> [Your instructions]
Only the lines below from the one containing "Click the tallest volume bar near 2M" to the one containing "The image size is (1024, 576)." should be repeated, both included and unchanged.

> [Recorded information]
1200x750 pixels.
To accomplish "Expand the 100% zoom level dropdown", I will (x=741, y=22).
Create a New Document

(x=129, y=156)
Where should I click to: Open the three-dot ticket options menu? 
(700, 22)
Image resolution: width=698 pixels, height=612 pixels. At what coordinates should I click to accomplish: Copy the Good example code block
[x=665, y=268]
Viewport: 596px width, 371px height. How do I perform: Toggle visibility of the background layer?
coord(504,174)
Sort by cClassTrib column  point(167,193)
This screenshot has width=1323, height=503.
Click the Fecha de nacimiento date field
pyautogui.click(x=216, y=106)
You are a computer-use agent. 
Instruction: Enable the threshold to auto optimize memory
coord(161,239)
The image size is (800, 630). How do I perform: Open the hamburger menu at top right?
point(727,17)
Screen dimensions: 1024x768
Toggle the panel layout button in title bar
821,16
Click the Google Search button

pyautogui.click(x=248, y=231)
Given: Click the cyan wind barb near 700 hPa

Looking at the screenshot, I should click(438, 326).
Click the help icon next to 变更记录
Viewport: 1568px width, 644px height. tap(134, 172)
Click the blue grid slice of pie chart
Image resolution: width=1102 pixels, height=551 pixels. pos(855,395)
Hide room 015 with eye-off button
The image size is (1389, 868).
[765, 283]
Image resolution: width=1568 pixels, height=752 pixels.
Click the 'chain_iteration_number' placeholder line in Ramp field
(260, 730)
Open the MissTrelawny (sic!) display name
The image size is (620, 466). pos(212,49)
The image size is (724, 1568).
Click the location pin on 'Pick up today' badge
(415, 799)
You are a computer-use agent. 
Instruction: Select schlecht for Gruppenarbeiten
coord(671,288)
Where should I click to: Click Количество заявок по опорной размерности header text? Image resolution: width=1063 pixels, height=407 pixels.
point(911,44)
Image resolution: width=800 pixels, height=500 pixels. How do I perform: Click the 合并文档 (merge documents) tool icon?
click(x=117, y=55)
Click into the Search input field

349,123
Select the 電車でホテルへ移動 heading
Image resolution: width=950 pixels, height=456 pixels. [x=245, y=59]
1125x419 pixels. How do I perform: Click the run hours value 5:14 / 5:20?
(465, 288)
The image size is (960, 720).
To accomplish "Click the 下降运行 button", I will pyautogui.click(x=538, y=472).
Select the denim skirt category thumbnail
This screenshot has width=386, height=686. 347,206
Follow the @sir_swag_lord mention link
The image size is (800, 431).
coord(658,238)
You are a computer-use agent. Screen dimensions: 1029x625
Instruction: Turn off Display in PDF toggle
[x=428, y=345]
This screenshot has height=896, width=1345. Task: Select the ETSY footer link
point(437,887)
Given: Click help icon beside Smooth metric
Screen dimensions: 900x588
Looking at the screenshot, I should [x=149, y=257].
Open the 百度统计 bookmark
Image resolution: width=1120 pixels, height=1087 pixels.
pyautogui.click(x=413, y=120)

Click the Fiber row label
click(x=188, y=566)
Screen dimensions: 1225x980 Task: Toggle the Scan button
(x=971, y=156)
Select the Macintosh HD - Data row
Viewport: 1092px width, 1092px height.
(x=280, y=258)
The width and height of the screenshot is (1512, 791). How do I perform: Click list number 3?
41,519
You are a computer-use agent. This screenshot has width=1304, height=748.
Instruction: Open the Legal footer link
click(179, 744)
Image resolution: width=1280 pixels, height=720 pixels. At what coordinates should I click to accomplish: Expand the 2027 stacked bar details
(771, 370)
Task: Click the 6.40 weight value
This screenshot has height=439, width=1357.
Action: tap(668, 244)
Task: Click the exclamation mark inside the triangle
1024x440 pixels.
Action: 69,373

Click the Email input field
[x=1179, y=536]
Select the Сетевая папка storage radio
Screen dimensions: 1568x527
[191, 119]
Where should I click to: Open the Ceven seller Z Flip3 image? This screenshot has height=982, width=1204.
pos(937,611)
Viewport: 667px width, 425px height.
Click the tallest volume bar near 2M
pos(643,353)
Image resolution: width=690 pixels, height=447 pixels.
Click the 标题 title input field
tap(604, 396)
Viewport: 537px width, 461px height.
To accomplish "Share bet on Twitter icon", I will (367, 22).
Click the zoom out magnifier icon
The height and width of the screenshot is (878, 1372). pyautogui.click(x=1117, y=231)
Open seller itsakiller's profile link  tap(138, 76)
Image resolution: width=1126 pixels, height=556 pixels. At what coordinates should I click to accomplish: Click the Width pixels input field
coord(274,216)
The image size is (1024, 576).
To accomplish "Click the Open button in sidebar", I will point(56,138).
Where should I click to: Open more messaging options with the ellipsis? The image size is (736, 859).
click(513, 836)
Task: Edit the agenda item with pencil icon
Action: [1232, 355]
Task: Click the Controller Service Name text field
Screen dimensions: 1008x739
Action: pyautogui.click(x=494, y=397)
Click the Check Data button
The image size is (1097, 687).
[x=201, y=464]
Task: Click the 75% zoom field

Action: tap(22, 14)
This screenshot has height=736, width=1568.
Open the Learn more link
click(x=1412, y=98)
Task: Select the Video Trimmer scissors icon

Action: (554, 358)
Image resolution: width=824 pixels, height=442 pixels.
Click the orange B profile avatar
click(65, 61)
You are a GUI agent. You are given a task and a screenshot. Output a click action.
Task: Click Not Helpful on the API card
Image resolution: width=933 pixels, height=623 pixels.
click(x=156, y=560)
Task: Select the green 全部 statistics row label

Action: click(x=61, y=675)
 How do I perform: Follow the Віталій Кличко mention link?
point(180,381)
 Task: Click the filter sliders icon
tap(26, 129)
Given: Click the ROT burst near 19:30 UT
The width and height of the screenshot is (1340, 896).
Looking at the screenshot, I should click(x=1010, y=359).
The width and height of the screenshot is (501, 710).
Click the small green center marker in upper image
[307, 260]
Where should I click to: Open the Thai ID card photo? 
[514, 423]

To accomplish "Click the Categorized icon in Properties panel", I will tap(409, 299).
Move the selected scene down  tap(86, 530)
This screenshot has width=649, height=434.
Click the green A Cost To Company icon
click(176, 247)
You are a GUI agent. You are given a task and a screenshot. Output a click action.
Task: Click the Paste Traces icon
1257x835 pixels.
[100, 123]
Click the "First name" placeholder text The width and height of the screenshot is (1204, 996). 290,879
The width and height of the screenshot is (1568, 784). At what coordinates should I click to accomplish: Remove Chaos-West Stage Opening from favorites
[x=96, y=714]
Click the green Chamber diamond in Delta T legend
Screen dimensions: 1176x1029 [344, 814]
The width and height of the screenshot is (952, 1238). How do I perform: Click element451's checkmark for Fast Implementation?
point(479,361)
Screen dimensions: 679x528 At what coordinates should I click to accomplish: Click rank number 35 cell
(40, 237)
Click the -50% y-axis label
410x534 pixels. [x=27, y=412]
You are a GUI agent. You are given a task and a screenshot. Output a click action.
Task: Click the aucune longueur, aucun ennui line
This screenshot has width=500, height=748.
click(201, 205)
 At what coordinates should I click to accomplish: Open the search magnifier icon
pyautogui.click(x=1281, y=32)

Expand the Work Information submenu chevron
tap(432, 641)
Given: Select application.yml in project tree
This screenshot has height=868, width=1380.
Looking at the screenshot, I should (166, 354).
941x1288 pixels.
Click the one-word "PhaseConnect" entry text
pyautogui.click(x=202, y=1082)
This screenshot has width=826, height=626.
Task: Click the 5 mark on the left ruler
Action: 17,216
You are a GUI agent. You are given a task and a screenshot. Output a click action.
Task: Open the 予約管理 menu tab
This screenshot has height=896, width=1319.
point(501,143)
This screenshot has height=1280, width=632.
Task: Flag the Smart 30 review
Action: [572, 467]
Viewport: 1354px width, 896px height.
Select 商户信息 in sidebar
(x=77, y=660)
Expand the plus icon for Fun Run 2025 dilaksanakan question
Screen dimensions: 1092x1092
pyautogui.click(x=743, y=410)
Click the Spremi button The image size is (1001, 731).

> [Solution for this problem]
Click the tallest volume bar near 2M
pos(643,353)
Image resolution: width=690 pixels, height=447 pixels.
Click the 标题 title input field
tap(604, 396)
Viewport: 537px width, 461px height.
To accomplish "Share bet on Twitter icon", I will (367, 22).
Click the zoom out magnifier icon
The height and width of the screenshot is (878, 1372). pyautogui.click(x=1117, y=231)
Open seller itsakiller's profile link  tap(138, 76)
Image resolution: width=1126 pixels, height=556 pixels. At what coordinates should I click to accomplish: Click the Width pixels input field
coord(274,216)
The image size is (1024, 576).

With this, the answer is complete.